I think it has much more to do with the attitude in the home than otherwise. Would you say that the later children in a family (born after the father has left full-time learning) are worse off spiritually than the older children, who grew up in such a full-time atmosphere of learning?
inquiring mind: I am sorry to say that I know little to nothing about PT programs. I do have a lot of OPINIONS on kollel. So I made my contribution where it might possibly make an impact 🙂
December 28, 2015 5:17 am at 5:17 am #1119022☕ DaasYochid ☕ParticipantI agree that having any “system” can have negative consequences for those outside the system, but overall, despite some silly (maybe that’s an understatement) cultural things, as I said, the kollel system has raised the bar for everyone.
I think if someone’s approach to learning is the same (I know a bunch of people who work but are in the beis medrash with chavrusas or learning themselves for hours a day, and Sundays and work holidays for longer) the kids will be just as well off. Those people would love to learn 12-14 hours every day, but can’t because they need to support their families. Shouldn’t everyone want to?
December 28, 2015 5:38 pm at 5:38 pm #1119023writersoulParticipantMaybe, maybe not. The system’s raised the bar, but not everyone benefits from the bar being raised on them.

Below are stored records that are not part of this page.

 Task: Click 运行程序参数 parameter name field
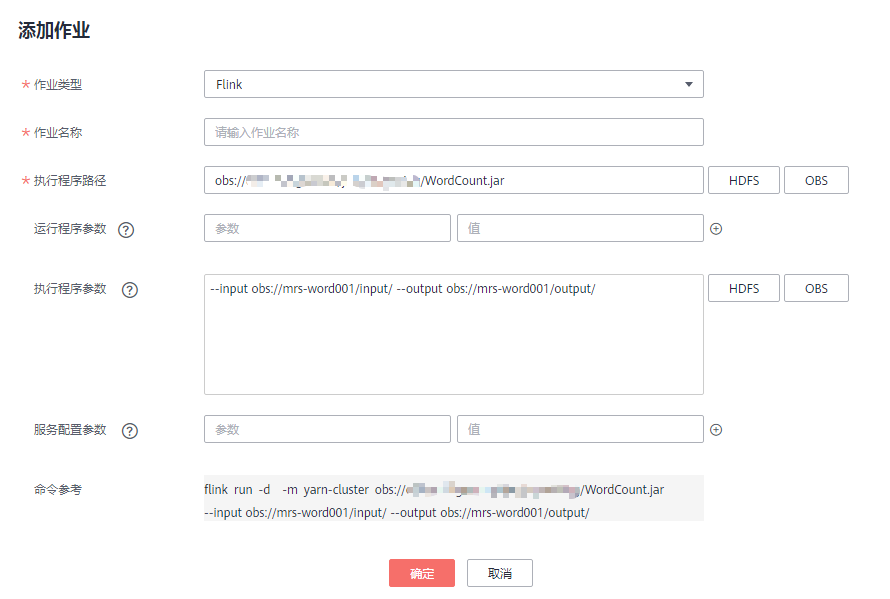pos(327,229)
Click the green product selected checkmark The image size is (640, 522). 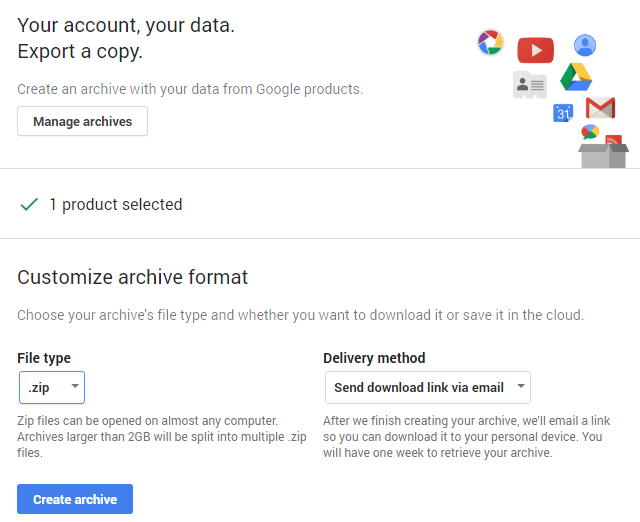pyautogui.click(x=29, y=204)
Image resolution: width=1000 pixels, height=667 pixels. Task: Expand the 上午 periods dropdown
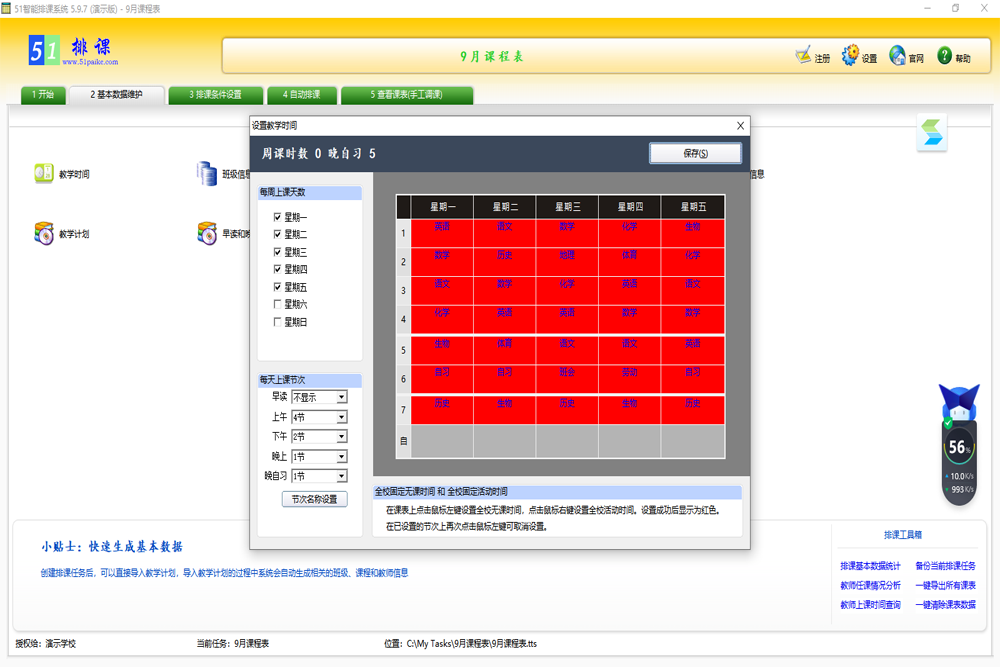point(341,417)

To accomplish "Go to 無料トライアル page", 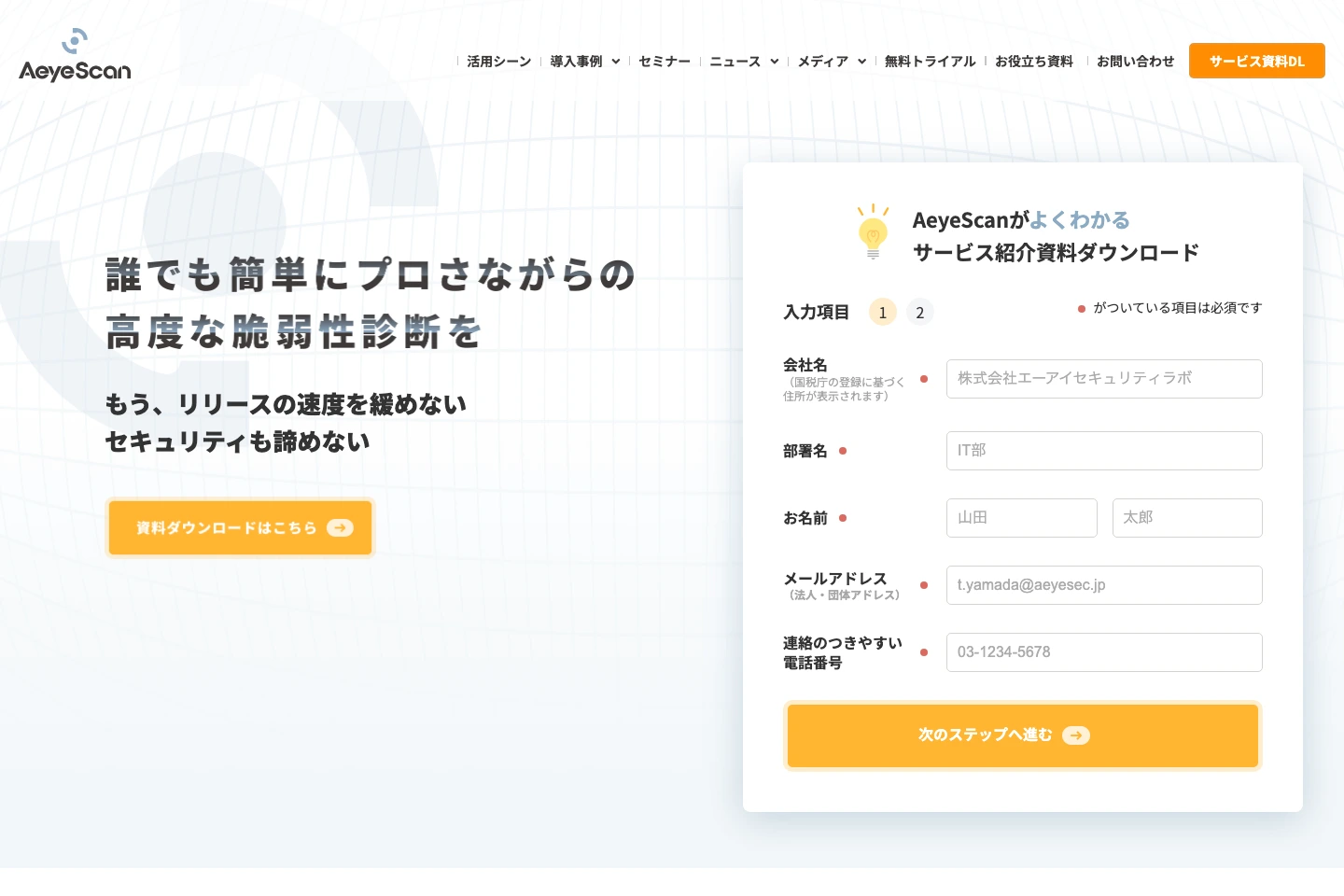I will (x=930, y=62).
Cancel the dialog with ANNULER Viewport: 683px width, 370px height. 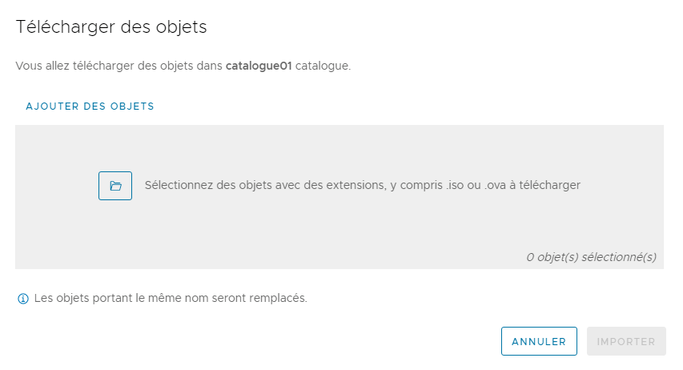[x=539, y=341]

And I think that the system causes negative consequences for those in it, as well, as I’ve mentioned.
December 28, 2015 9:14 pm at 9:14 pm #1119024apushatayidParticipant“basic necessities plus tuition”
A Yeshiva education is a necessity.
December 28, 2015 9:32 pm at 9:32 pm #1119025gavra_at_workParticipant“basic necessities plus tuition”
A Yeshiva education is a necessity.
Most choose to rely on others’ Tzedaka for their own Chinuch HaBanim (and other tuition costs :).
December 29, 2015 4:14 am at 4:14 am #1119026flatbusherParticipantDY: Not sure what you mean “raised the bar for everyone.” As far as what? As for “Shouldn’t everyone want to”, I assume you mean wanting to learn. That is the wrong question. Learning is an obligation, but some people don’t enjoy it and don’t want to, and one of the nagging problems in our education system is that those who don’t want to are meant to feel inferior or that there is something wrong with them or that they aren’t as good as Jews as the next person. Not everyone is cut out to sit and learn, either for years or even hours a day, but we all should feel that Hashem loves us each regardless of our choices in learning.
December 29, 2015 4:28 am at 4:28 am #1119027oomisParticipantI cannot wade through all these posts at this hour. I believe to be a PT today, one needs to have a Ph.D, unless I am mistaken. You will need full education, and I wish you MUCH hatzlacha in pursuing a meaningful career, in addition to being a talmid chochom. The two do not need to be mutually exclusive, in spite of what some people seem to think.
December 29, 2015 5:59 am at 5:59 am #1119028inquiring mindMemberIn response to Yitzy99: I guess I’m just a Coffee Room rookie who hasn’t picked up on the nuances of this subculture yet. But can you explain why people are advising him on a career path when he clearly stated that he wants to be a PT?
December 30, 2015 5:11 pm at 5:11 pm #1119029yitzy99MemberWhile the opening poster clearly wanted information about a career, the third post ridiculed him for wanting to leave kollel, and after that the discussion became about the pros and cons of kollel.